Thursday, 27 November 2008

Australian Curriculum, Assessment and Reporting Authority Bill 2008

Second Reading

1:38 pm

Photo of Brett MasonBrett Mason (Queensland, Liberal Party, Shadow Parliamentary Secretary for Education) Share this | Hansard source

I will commence by saying that the opposition will support the Australian Curriculum, Assessment and Reporting Authority Bill 2008but not without some lingering doubts. For the last 12 months I have had to get my head around the idea that the Minister for Education, Ms Gillard, and Ms Gillard’s representative in the Senate, my good friend Senator Carr, are both economic conservatives. I am just starting, after 12 months, to get my head around this paradox, and now the new paradox is that Ms Gillard and my good friend Senator Carr will put the education of Australian students, young Australians, ahead of the teacher unions. That also I have had to grapple with. Interests sometimes clash between teacher unions and the education of our children. But they have said they are going to put the education of our young people first. It is another paradox, from past behaviour, but I am coming to terms with it.

We agree with the Labor government on the principle of this bill, but one of the concerns I have is about implementation. I have spoken—indeed many on the coalition side have spoken—much about the implementation of government policy over the last 12 months. In the sphere of education there has been much talk—much of it taken from New York and from Tony Blair’s website—but the implementation of policy has been third-rate. I speak of an issue I have raised many times in this chamber—the computers in schools policy in the Digital Education Revolution, and trade training centres. The policy is not necessarily bad; the implementation of the policy has been a shambles.

The Australian Curriculum, Assessment and Reporting Authority Bill establishes a new Commonwealth body, the Australian Curriculum, Assessment and Reporting Authority, ACARA, which will replace the interim National Curriculum Board. ACARA will develop and administer the new national curriculum and collect data, providing analysis and research to governments. Its main role, however, will be the development of a national curriculum. The opposition sincerely hopes that ACARA will develop a world-class curriculum free from ideological bias and with a strong foundation in the basics that have been neglected to the detriment of too many children in recent decades—a sad legacy of the infatuation of the education establishment in this country with trendy foreign ideas.

Another great paradox in this country is that so many public intellectuals say Australia suffers from a cultural cringe, yet the same people adopt often pathetic foreign educational fads uncritically, to the detriment of too many Australian students for too long. When I used to teach at university, nearly everyone was a postmodernist. They would talk about deconstructing the text; it was terrific stuff. But you have to be able to read before you can deconstruct. That has been the basic problem that we have seen over the last 20 years in this country.

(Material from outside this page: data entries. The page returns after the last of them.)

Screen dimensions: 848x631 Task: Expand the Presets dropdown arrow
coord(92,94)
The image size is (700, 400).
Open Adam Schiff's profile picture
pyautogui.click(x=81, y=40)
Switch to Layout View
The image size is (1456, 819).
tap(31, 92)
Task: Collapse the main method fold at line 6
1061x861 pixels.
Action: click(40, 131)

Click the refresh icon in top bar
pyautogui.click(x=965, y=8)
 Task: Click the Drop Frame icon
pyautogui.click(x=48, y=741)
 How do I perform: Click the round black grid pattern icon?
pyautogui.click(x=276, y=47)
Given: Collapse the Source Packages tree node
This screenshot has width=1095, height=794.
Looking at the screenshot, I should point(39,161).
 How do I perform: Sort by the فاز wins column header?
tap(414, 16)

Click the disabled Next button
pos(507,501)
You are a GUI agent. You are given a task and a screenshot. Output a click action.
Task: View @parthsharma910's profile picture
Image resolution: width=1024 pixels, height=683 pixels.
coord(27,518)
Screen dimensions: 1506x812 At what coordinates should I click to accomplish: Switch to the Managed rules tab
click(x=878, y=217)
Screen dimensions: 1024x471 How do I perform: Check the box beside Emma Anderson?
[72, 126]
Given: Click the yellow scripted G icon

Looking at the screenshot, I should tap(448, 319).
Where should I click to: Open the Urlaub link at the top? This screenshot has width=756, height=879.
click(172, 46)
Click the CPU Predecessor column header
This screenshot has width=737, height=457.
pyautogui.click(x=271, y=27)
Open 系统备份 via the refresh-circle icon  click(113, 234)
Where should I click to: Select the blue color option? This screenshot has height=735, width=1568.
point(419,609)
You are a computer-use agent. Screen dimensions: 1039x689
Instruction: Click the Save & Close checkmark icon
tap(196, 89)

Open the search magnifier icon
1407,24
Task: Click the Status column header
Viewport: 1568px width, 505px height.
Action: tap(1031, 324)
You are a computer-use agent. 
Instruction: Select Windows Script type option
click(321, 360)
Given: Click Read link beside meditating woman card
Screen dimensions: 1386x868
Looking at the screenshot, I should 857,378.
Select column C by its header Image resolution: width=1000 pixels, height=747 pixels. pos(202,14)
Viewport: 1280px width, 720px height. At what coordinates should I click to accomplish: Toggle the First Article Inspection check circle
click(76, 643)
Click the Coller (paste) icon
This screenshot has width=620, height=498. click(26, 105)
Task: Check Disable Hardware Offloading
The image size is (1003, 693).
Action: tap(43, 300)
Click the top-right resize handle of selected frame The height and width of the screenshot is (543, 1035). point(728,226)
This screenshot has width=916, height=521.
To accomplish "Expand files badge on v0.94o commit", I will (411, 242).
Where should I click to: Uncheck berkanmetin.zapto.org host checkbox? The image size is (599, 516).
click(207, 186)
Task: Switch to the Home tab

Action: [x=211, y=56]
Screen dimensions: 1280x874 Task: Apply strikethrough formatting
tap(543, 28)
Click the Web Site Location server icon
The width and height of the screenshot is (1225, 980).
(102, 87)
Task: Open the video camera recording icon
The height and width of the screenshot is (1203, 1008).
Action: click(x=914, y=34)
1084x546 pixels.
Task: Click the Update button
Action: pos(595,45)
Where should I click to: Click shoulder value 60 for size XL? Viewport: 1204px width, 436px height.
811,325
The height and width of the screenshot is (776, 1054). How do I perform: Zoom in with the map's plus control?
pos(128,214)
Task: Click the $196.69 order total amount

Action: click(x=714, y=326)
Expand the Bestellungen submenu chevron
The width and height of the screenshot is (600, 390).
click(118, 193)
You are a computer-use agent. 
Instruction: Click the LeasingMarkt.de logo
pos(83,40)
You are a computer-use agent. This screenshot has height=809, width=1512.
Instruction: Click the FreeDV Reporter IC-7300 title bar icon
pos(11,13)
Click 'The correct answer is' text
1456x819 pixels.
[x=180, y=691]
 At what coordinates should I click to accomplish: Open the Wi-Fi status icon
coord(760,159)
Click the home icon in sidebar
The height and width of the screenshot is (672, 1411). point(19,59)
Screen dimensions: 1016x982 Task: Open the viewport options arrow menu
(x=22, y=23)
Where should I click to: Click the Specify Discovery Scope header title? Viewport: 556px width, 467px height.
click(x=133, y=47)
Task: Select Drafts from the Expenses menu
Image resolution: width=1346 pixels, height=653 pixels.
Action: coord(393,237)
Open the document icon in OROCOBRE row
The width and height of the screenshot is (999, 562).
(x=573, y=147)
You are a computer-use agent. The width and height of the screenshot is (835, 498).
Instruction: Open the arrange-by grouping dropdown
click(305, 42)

I have said we are going to support the bill, and we do hope it works. But we will be carefully studying the progress in relation to issues such as the timing of the curriculum’s introduction and its connection with school funding, and the place in the system of existing curricula, such as those at the University of Cambridge International Examinations schools, the Montessori schools, the Steiner schools, the Christian schools, the Islamic schools and the Jewish schools. We will also pursue with great interest the issue of potential future additions to the four core curriculum subjects at the moment, such as languages and music. Lastly, and perhaps most importantly, the opposition will carefully study the final product to make sure that it serves students rather than some ideological agenda or some new intellectual fad.